Reproduce the entries in full. Exclude all images from the copy.

Data to process below:

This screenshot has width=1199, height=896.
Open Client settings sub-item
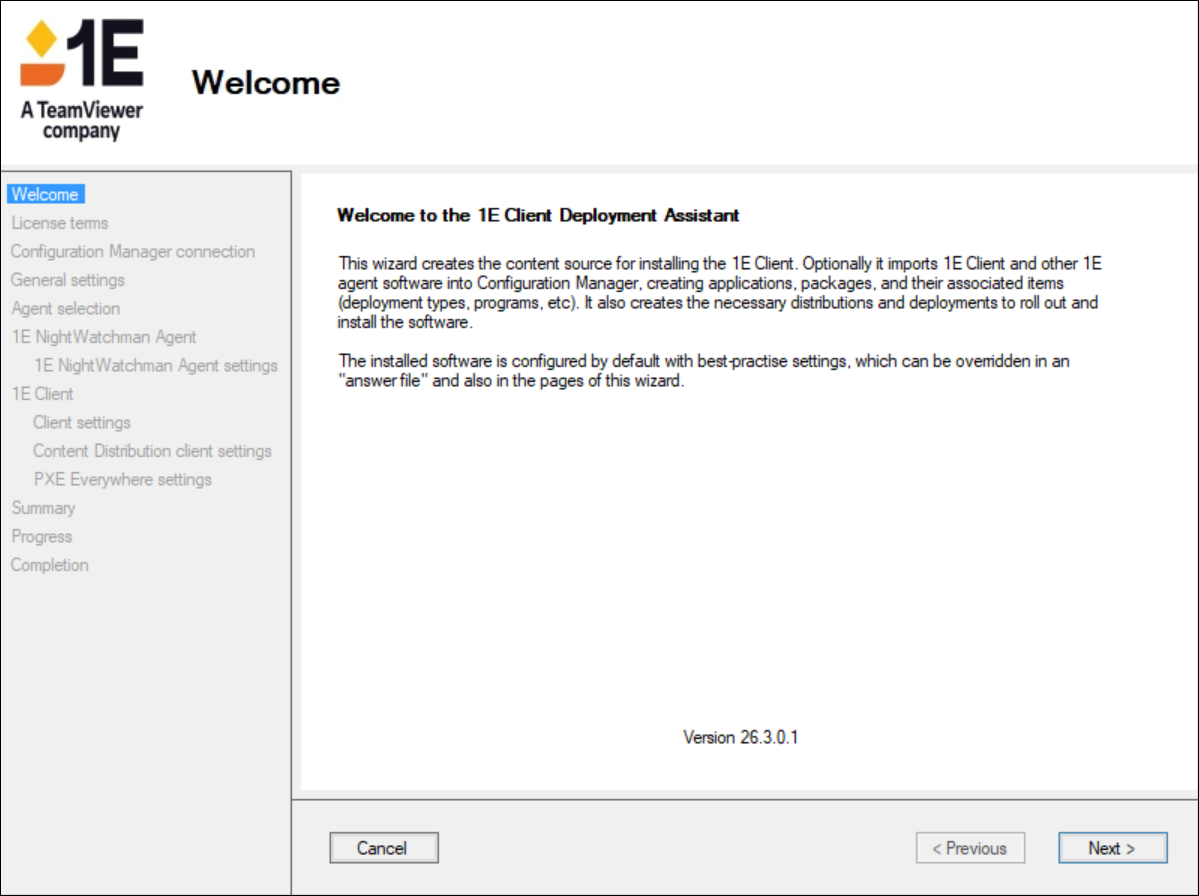82,423
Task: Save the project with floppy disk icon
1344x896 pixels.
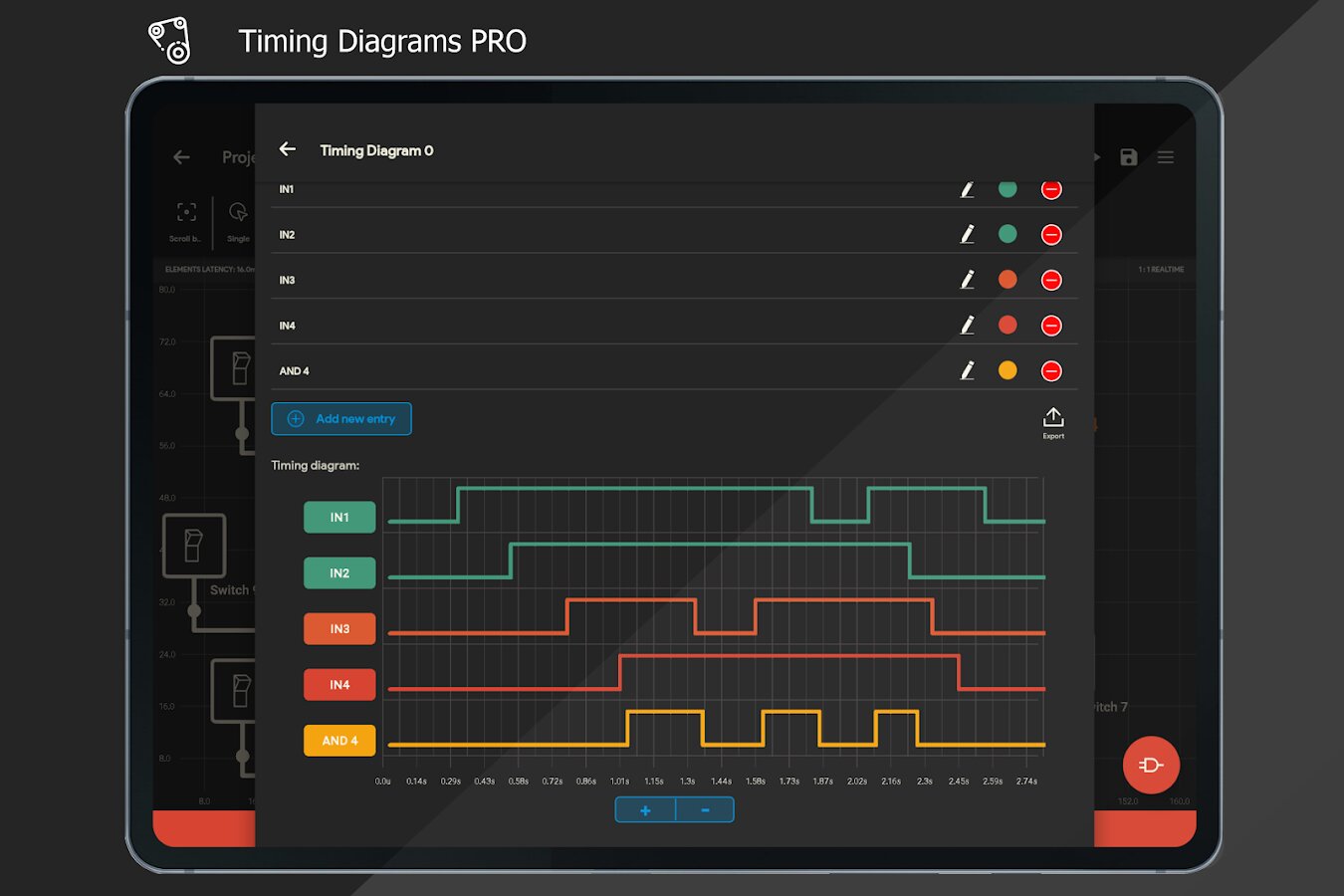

End of Data to process.

== Response ==
This screenshot has width=1199, height=896.
Open Client settings sub-item
82,423
Task: Save the project with floppy disk icon
1344x896 pixels.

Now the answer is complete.